Zusätzlich verkompliziert wird die Sache dadurch, dass Cyborg-Darsteller Ray Fisher für die Re-Shoots eingeplant ist. Kompliziert, da Fisher seit einigen Wochen im öffentlichen Clinch mit Warner Bros. liegt. Der Darsteller, dessen Figur ursprünglich mal einen eigenen Solo-Film erhalten sollte, warf Joss Whedon gravierendes Fehlverhalten, Unprofessionalität und Missbrauch am Set während der damaligen Re-Shoots 2017 vor. Zudem sollen, so Fisher weiter, die Warner Executives Jon Berg und Geoff Johns – beide nach dem Flop der JL-Kinoversion nicht mehr beim Studio angestellt – Whedons Verhalten gedeckt oder gar unterstützt haben. Warners ließen die Vorfälle untersuchen, wiesen aber weitere Aussagen Fishers von sich. Der gesamte Sachverhalt ist noch brandheiß und offen. Das hat Folgen, denn nicht nur hat Joss Whedon die Sci-Fi Serie „The Nevers“ bei HBO (ergo Warner) in Arbeit, auch sollte Cyborg eine erweiterte Rolle im „The Flash“ Film spielen. Sollte, denn angeblich wurden Cyborgs Szenen in „The Flash“ bereits auf ein laut Script minimales Cameo reduziert.
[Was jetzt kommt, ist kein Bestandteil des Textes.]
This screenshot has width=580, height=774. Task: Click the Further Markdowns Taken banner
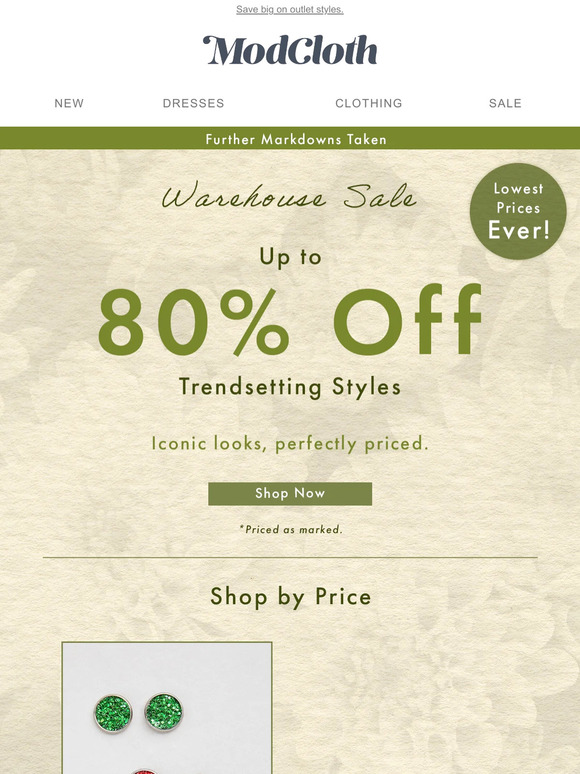pyautogui.click(x=290, y=138)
Es bleibt also ein wilder Ritt mit der Entwicklung des SnyderCuts. Es ist erstaunlich, wie viele zeitliche und finanzielle Mühen Warner bzw. HBOMax in dieses Projekt investieren. Womöglich können wir uns schon jetzt auf eine „Behind the Scenes“ Dokumentation zu „Justice League“ freuen, wenn in X-Jahren einer Art „Jodorowsky’s Dune“ entsteht und wirklich erklärt, was damals vorgefallen war, welche Szenen bereits gedreht wurden und was Snyder mit dem Wissen von 2020 hinzugefügt hat. Das macht den gesamten Sachverhalt noch immer außerordentlich spannend, doch so langsam will man „Zack Snyder’s Justice League“ auch einfach mal sehen, was für ein Ungetüm oder Wunderwerk es auch immer sein mag. Oder nicht?

Autor: Christian Westhus

Ein echter Ostwestfale. Gebürtig aus einer kleinen Doppelstadt, die niemand kennt, studierte Literatur in einer Stadt, die es angeblich nicht gibt (Bielefeld). Arbeitet seit 2006 für BereitsGesehen, schreibt Kritiken und Kolumnen, gehört zum Podcast Team und ist einmal im Monat beim KultKino in Lippstadt zu sehen.